You wouldn’t find another street in the CBD that ticks all those boxes and is book-ended by all the other developments in the emerging civic precinct – including being smack-bang in the middle of the Strand dining precinct.

The design man Travis Wooller says there will be “a couple of conceptual drivers” underpinning the new Wharf Street design. One is history – the fact Coronation Pier used to run off the end of Wharf Street. So the new concrete paving will be patterned like wharf timbers. And the furniture will be of heavy hardwood timbers – no pallets.  But the aesthetic approach will be what may well have been sitting on the wharves at the time they were built. “Picking up on that slight industrial wharf feel,” says Travis.

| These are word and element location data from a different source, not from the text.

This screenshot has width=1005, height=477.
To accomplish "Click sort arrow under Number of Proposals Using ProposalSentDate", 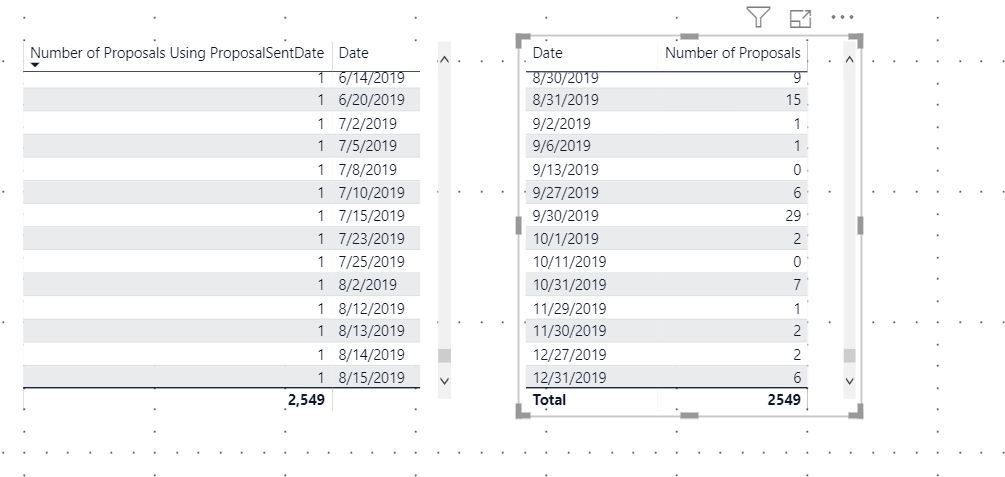I will [35, 65].
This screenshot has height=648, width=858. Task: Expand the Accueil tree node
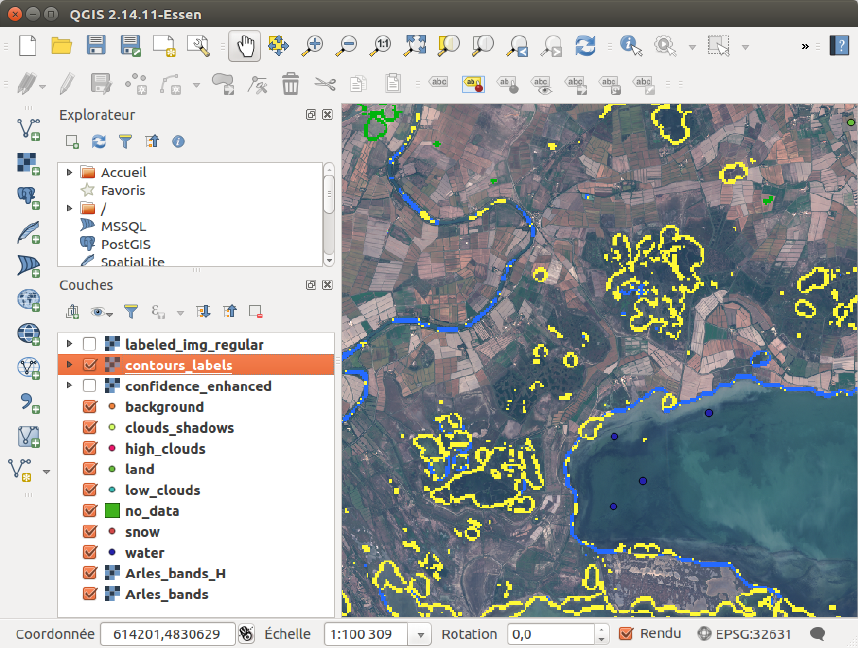coord(69,172)
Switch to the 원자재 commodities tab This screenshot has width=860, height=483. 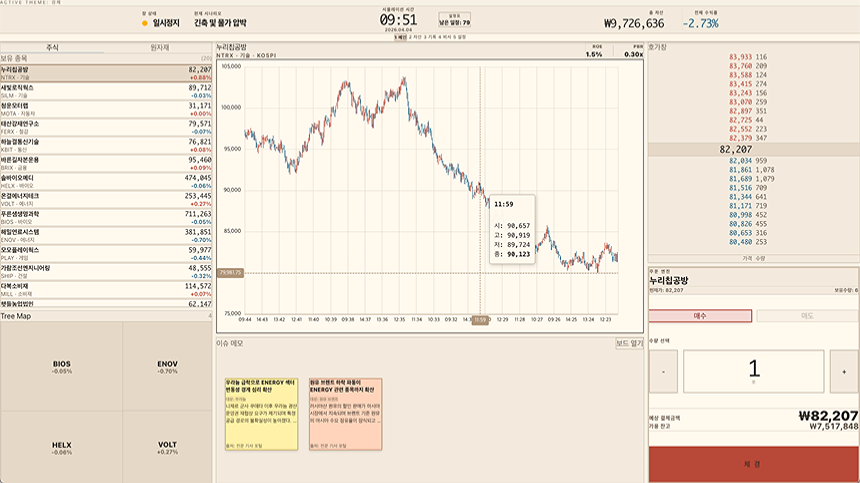(159, 47)
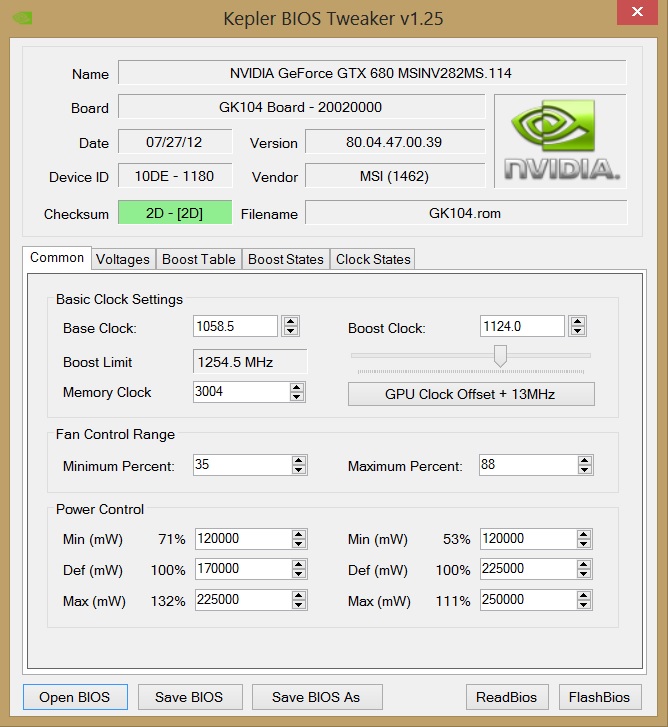Click the Maximum Percent input field
Image resolution: width=668 pixels, height=727 pixels.
pos(526,465)
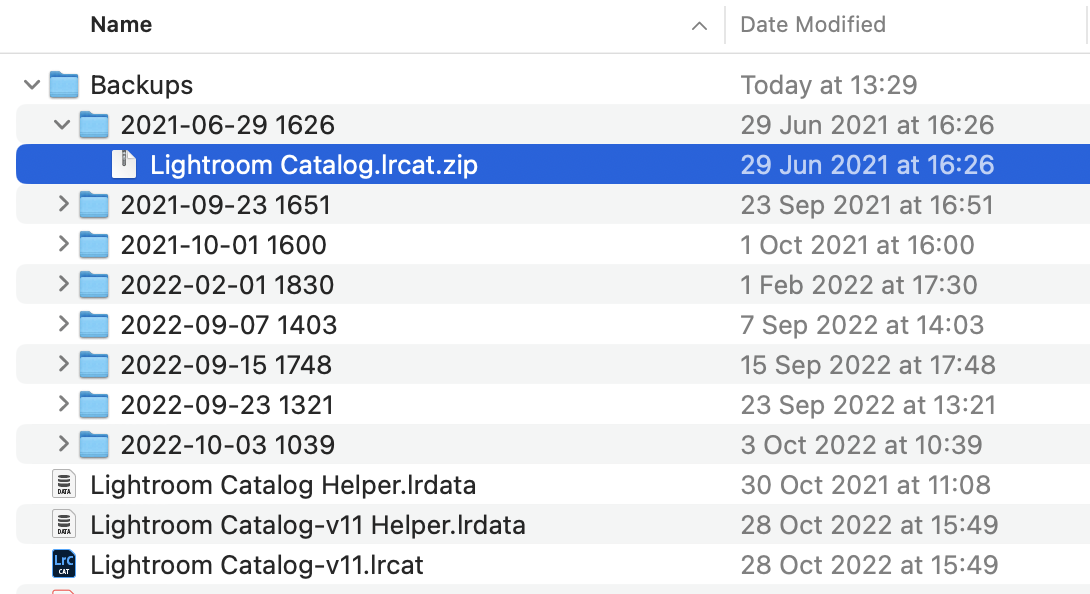Click the Lightroom Catalog-v11.lrcat file icon
Viewport: 1090px width, 594px height.
coord(64,565)
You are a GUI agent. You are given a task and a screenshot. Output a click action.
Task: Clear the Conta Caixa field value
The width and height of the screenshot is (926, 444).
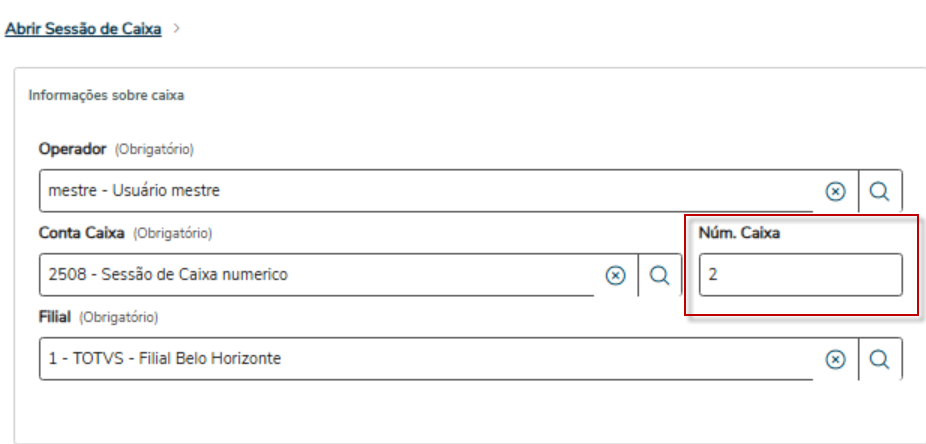[615, 275]
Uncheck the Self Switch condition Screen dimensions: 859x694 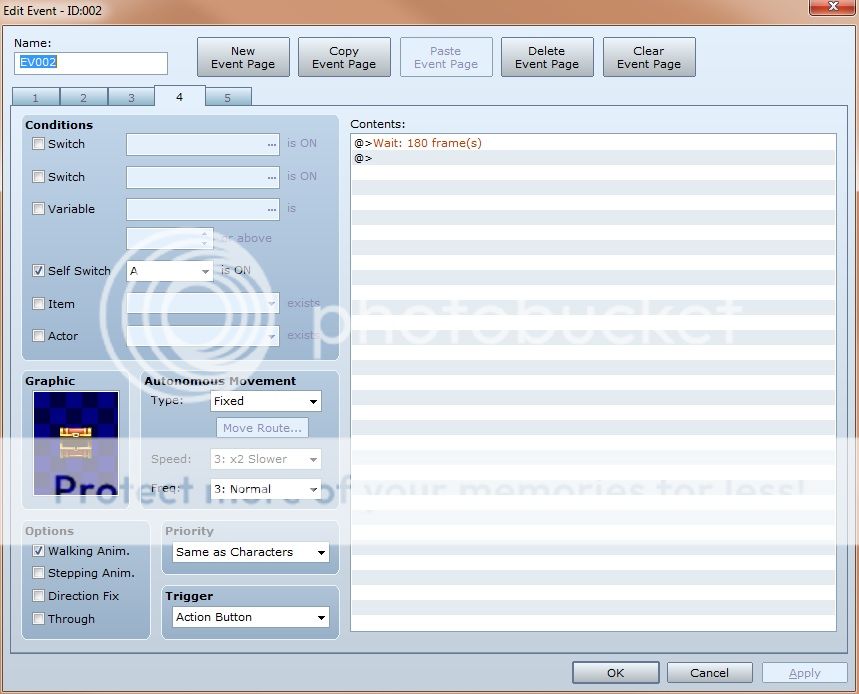point(39,271)
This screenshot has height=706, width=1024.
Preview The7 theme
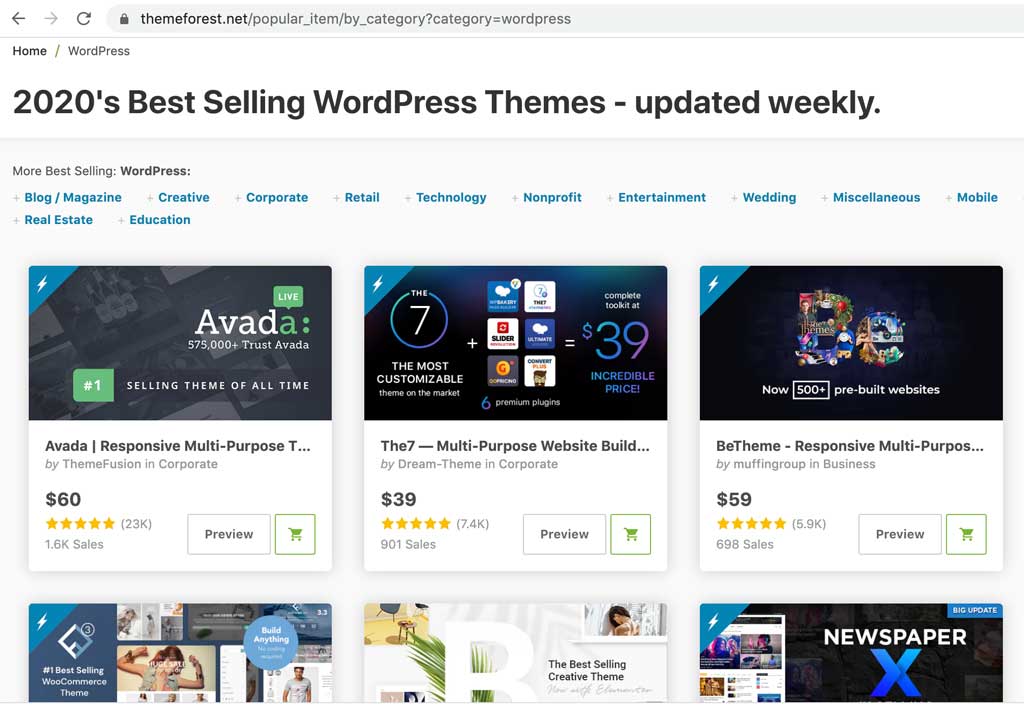564,534
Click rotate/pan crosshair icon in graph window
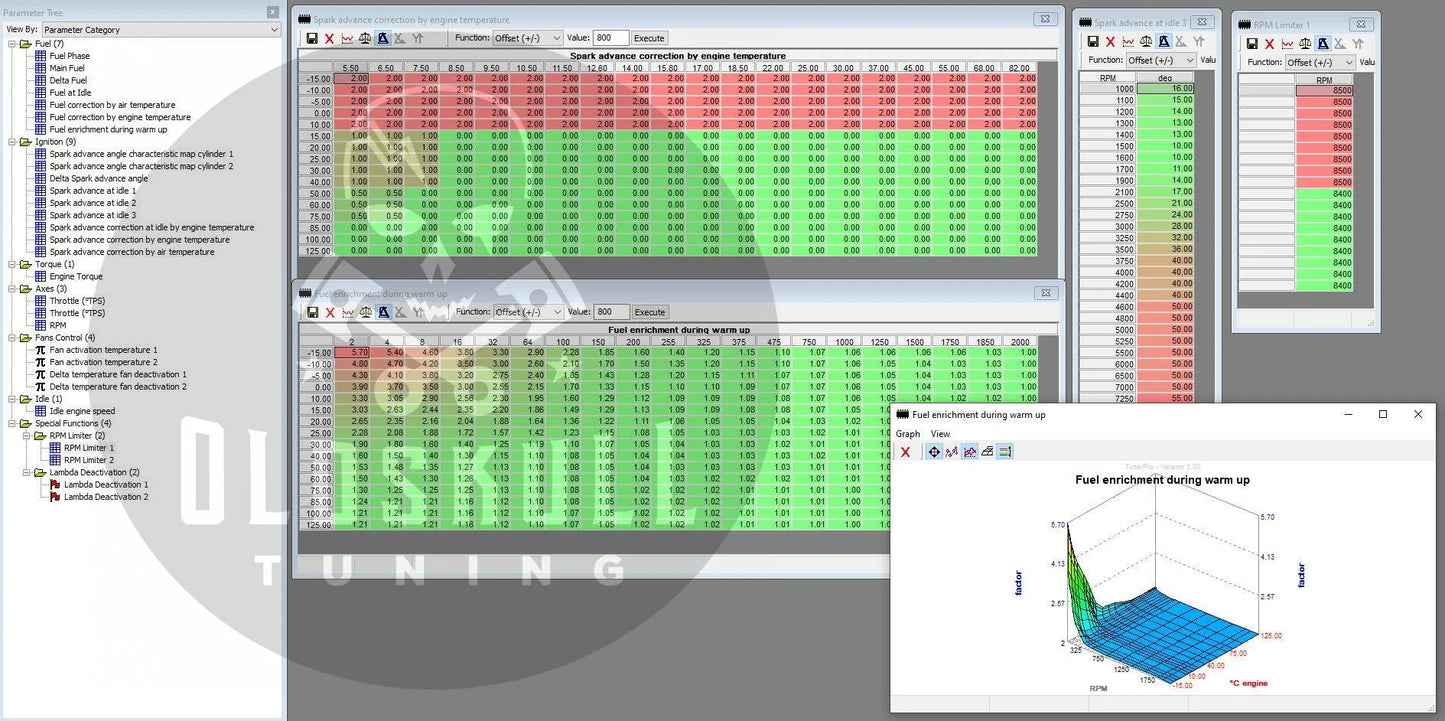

Now slam your imagination into overdrive because the second conceptual driver will be reflected in what Travis calls his “dynamic ceiling”.  It is a lit catenary system. “So tension cables between poles and on those cables are strung series of lights which are ambient, relating to the immediate surrounds, and all talking to one another and programmable.” In other words they turn on a show.

RGB lights - red, green and blue LEDs, which combined produce millions of hues, different colors and shapes moving up and down the street at night time as an attractor, a magnet. “Makes sure the street is fantastic during the day but also just as fantastic in the evening,” says Travis.

He’s sitting in the sun outside Dry Dock Café and he nods skywards to the clouds. His dynamic ceiling is picking up on those clouds, or nature’s ceiling. “The clouds often gather on the shoreline as the land and sea play off one another with warming and cooling. This is a sort of metaphor for people gathering in this space.”

Like any work of art, the beholder will take what they will from it. Others won’t see beyond the light cast on the head of their beer. But no-one will be immune to the mood the “dynamic ceiling” creates. It’s about ambience, about pulling in the punters.

Wharf Street has become somewhere quietly special for the urban planner, the spaces man, Doug Spittle. It’s his backyard. “I come here every day because I work near here. In the future more people will work near here, a lot more people will live near here, this will be a meeting place and an eating place.”

There’s a lot riding on him to make it work because there’s a tsunami of naysayers ready to wash up Wharf Street given the slightest provocation. “It will be difficult in terms of being on the back of other council projects that have left people frustrated and wanting different outcomes,” says Doug. “But I think local people will really connect with this place. It has all the ingredients of a great place.”

But not quite yet, because right then a young male nuisance factor revs an orange motor scooter and barrels off down Wharf Street. Conversation is drowned, eating and drinking is paused, eyes roll. Enjoy the moment nuisance factor, enjoy the ride, because you are about to be history.

Since 2015, there has been a very fluid back-and-forth between the TCC Wharf Street planning team, business owners and landlords on the development design. One thing they have all agreed on from the outset are the barricades which are going up at both ends of Wharf Street.

It will be shut off to all vehicular traffic including that damned motor scooter. Good riddance. Pedestrians, diners and imbibers are reclaiming Wharf Street, they’re taking the street out of Wharf Street. That will go down well. Perhaps it should be renamed - Wharf Way?

So a futuristic new Wharf Street but the same old fare, same old beer. “Excuse me??” That got a rise out of Doug Spittle. “Have you been to Pho Vina?” A new Vietnamese joint on the strip and obviously Doug’s current haunt. “I have had the pork and wonton, I have had the chicken and wonton with the spicy sauce. And just seven seconds for the mung beans. Damn! I could go on.”

He insists every one of those joints down Wharf Street – food or drink – is world class. “I love it here, that’s why I come so often.” 

Works starts about next Easter and should be finished by November 2020.

Then we will have reason to join Doug.